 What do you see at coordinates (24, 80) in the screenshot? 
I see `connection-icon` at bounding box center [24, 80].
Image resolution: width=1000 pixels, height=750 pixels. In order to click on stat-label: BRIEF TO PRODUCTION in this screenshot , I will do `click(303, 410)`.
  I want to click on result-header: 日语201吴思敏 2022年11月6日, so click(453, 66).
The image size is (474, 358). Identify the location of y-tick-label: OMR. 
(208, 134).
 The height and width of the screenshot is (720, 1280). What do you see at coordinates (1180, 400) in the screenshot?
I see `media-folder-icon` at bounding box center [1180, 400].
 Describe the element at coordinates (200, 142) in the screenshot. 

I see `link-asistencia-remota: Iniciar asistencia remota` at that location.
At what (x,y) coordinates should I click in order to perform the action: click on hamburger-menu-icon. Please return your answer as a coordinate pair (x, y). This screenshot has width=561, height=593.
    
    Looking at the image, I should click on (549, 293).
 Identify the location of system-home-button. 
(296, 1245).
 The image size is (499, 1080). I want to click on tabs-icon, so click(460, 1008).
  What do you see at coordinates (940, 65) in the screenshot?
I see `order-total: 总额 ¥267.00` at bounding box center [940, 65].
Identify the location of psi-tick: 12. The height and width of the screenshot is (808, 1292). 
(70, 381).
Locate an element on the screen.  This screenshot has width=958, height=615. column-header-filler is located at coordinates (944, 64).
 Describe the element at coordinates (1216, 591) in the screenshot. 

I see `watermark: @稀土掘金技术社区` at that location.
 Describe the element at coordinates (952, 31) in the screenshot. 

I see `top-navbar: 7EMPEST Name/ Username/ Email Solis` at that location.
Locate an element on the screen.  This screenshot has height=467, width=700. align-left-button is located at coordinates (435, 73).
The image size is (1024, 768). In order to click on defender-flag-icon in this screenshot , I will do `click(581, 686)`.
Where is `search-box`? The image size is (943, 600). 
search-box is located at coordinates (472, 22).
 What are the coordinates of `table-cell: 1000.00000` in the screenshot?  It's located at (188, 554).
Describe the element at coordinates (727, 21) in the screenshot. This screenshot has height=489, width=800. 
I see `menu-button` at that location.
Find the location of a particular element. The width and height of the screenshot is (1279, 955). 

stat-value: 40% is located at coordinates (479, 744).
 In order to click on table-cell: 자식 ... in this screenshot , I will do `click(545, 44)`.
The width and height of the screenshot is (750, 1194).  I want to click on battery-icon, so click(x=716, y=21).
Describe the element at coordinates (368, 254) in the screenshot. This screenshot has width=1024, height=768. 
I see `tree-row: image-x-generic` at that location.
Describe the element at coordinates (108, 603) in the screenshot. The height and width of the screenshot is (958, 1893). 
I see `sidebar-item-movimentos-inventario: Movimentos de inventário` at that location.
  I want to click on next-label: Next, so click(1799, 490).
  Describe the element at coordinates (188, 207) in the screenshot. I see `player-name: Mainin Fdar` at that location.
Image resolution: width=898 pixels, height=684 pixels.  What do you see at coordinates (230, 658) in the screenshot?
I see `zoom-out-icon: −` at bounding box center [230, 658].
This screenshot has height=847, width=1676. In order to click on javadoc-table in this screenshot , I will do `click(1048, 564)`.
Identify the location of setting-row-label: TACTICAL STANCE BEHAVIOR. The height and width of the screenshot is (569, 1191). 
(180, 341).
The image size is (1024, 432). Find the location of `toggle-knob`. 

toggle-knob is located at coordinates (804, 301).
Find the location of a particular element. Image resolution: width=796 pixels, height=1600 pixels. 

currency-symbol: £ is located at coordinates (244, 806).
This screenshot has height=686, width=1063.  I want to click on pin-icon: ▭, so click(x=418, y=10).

· · · ·

* _EXERCISE REQUIREMENTS_
Format the material above as a Markdown table with the columns Row and Line, giving each nonblank line its own numbered row.

* _PROBLEM SOLUTION_
| Row | Line |
|---|---|
| 1 |  What do you see at coordinates (24, 80) in the screenshot?  |
| 2 | I see `connection-icon` at bounding box center [24, 80]. |
| 3 | Image resolution: width=1000 pixels, height=750 pixels. In order to click on stat-label: BRIEF TO PRODUCTION in this screenshot , I will do `click(303, 410)`. |
| 4 |   I want to click on result-header: 日语201吴思敏 2022年11月6日, so click(453, 66). |
| 5 | The image size is (474, 358). Identify the location of y-tick-label: OMR.  |
| 6 | (208, 134). |
| 7 |  The height and width of the screenshot is (720, 1280). What do you see at coordinates (1180, 400) in the screenshot? |
| 8 | I see `media-folder-icon` at bounding box center [1180, 400]. |
| 9 |  Describe the element at coordinates (200, 142) in the screenshot.  |
| 10 | I see `link-asistencia-remota: Iniciar asistencia remota` at that location. |
| 11 | At what (x,y) coordinates should I click in order to perform the action: click on hamburger-menu-icon. Please return your answer as a coordinate pair (x, y). This screenshot has width=561, height=593. |
| 12 |     Looking at the image, I should click on (549, 293). |
| 13 |  Identify the location of system-home-button.  |
| 14 | (296, 1245). |
| 15 |  The image size is (499, 1080). I want to click on tabs-icon, so click(460, 1008). |
| 16 |   What do you see at coordinates (940, 65) in the screenshot? |
| 17 | I see `order-total: 总额 ¥267.00` at bounding box center [940, 65]. |
| 18 | Identify the location of psi-tick: 12. The height and width of the screenshot is (808, 1292).  |
| 19 | (70, 381). |
| 20 | Locate an element on the screen.  This screenshot has width=958, height=615. column-header-filler is located at coordinates (944, 64). |
| 21 |  Describe the element at coordinates (1216, 591) in the screenshot.  |
| 22 | I see `watermark: @稀土掘金技术社区` at that location. |
| 23 |  Describe the element at coordinates (952, 31) in the screenshot.  |
| 24 | I see `top-navbar: 7EMPEST Name/ Username/ Email Solis` at that location. |
| 25 | Locate an element on the screen.  This screenshot has height=467, width=700. align-left-button is located at coordinates (435, 73). |
| 26 | The image size is (1024, 768). In order to click on defender-flag-icon in this screenshot , I will do `click(581, 686)`. |
| 27 | Where is `search-box`? The image size is (943, 600).  |
| 28 | search-box is located at coordinates (472, 22). |
| 29 |  What are the coordinates of `table-cell: 1000.00000` in the screenshot?  It's located at (188, 554). |
| 30 | Describe the element at coordinates (727, 21) in the screenshot. This screenshot has height=489, width=800.  |
| 31 | I see `menu-button` at that location. |
| 32 | Find the location of a particular element. The width and height of the screenshot is (1279, 955).  |
| 33 | stat-value: 40% is located at coordinates (479, 744). |
| 34 |  In order to click on table-cell: 자식 ... in this screenshot , I will do `click(545, 44)`. |
| 35 | The width and height of the screenshot is (750, 1194).  I want to click on battery-icon, so click(x=716, y=21). |
| 36 | Describe the element at coordinates (368, 254) in the screenshot. This screenshot has width=1024, height=768.  |
| 37 | I see `tree-row: image-x-generic` at that location. |
| 38 | Describe the element at coordinates (108, 603) in the screenshot. The height and width of the screenshot is (958, 1893).  |
| 39 | I see `sidebar-item-movimentos-inventario: Movimentos de inventário` at that location. |
| 40 |   I want to click on next-label: Next, so click(1799, 490). |
| 41 |   Describe the element at coordinates (188, 207) in the screenshot. I see `player-name: Mainin Fdar` at that location. |
| 42 | Image resolution: width=898 pixels, height=684 pixels.  What do you see at coordinates (230, 658) in the screenshot? |
| 43 | I see `zoom-out-icon: −` at bounding box center [230, 658]. |
| 44 | This screenshot has height=847, width=1676. In order to click on javadoc-table in this screenshot , I will do `click(1048, 564)`. |
| 45 | Identify the location of setting-row-label: TACTICAL STANCE BEHAVIOR. The height and width of the screenshot is (569, 1191).  |
| 46 | (180, 341). |
| 47 | The image size is (1024, 432). Find the location of `toggle-knob`.  |
| 48 | toggle-knob is located at coordinates (804, 301). |
| 49 | Find the location of a particular element. Image resolution: width=796 pixels, height=1600 pixels.  |
| 50 | currency-symbol: £ is located at coordinates (244, 806). |
| 51 | This screenshot has height=686, width=1063.  I want to click on pin-icon: ▭, so click(x=418, y=10). |